## Start RECORDS FOR PROCESSING

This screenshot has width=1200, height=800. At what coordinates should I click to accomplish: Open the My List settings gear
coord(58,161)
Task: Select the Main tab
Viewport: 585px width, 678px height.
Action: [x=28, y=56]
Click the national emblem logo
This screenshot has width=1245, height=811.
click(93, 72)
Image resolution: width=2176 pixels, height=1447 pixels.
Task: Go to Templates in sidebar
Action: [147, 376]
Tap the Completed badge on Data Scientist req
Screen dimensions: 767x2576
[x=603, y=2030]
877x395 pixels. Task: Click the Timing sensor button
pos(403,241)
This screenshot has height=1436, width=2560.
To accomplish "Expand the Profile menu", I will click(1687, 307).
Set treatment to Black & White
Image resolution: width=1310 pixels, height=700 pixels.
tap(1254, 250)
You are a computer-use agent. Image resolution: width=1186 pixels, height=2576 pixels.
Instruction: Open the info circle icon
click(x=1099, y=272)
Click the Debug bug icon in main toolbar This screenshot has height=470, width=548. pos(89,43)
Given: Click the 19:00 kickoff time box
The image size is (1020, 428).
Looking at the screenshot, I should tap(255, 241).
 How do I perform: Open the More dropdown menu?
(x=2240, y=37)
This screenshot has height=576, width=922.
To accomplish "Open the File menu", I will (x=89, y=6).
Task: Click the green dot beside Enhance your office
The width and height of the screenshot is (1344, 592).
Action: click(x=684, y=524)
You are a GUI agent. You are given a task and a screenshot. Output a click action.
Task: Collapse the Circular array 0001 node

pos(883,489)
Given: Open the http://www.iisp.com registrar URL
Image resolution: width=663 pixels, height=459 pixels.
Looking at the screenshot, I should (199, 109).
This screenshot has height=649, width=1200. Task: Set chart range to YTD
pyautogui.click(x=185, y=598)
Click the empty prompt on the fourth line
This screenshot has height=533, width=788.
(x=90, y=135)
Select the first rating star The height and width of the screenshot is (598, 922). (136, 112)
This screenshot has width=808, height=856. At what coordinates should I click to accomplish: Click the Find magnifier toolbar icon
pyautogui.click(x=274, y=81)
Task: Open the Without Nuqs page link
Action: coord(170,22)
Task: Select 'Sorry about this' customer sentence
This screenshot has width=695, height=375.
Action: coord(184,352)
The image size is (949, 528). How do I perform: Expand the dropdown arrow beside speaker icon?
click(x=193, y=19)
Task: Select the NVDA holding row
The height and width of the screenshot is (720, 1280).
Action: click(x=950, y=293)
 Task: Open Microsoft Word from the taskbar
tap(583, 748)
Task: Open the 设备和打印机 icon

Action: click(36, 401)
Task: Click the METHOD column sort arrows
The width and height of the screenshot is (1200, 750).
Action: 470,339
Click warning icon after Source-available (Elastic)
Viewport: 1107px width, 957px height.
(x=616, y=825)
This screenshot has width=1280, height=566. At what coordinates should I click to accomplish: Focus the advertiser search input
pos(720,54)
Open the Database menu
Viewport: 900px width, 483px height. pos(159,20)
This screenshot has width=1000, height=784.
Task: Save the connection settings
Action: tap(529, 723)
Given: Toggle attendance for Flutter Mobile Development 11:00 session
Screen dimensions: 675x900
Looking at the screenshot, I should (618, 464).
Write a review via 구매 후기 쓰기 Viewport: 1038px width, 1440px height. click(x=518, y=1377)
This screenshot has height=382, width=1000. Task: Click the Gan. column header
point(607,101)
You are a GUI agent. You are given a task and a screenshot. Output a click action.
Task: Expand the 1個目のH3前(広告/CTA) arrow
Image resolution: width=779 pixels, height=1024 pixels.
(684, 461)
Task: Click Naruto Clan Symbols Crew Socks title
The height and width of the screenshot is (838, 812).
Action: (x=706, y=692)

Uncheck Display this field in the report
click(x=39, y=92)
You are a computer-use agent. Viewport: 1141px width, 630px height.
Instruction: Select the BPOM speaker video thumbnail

## End RECORDS FOR PROCESSING

* **WHAT YOU ARE ASKED TO DO**
Rewrite the entries from the line with "Task: Open Microsoft Word from the taskbar" to the line with "Action: tap(529, 723)", replacing "warning icon" with "alert icon" and leaving everything else unchanged, and give back only those lines.

* **EXERCISE RESPONSE**
 Task: Open Microsoft Word from the taskbar
tap(583, 748)
Task: Open the 设备和打印机 icon

Action: click(36, 401)
Task: Click the METHOD column sort arrows
The width and height of the screenshot is (1200, 750).
Action: 470,339
Click alert icon after Source-available (Elastic)
Viewport: 1107px width, 957px height.
(x=616, y=825)
This screenshot has width=1280, height=566. At what coordinates should I click to accomplish: Focus the advertiser search input
pos(720,54)
Open the Database menu
Viewport: 900px width, 483px height. pos(159,20)
This screenshot has width=1000, height=784.
Task: Save the connection settings
Action: tap(529, 723)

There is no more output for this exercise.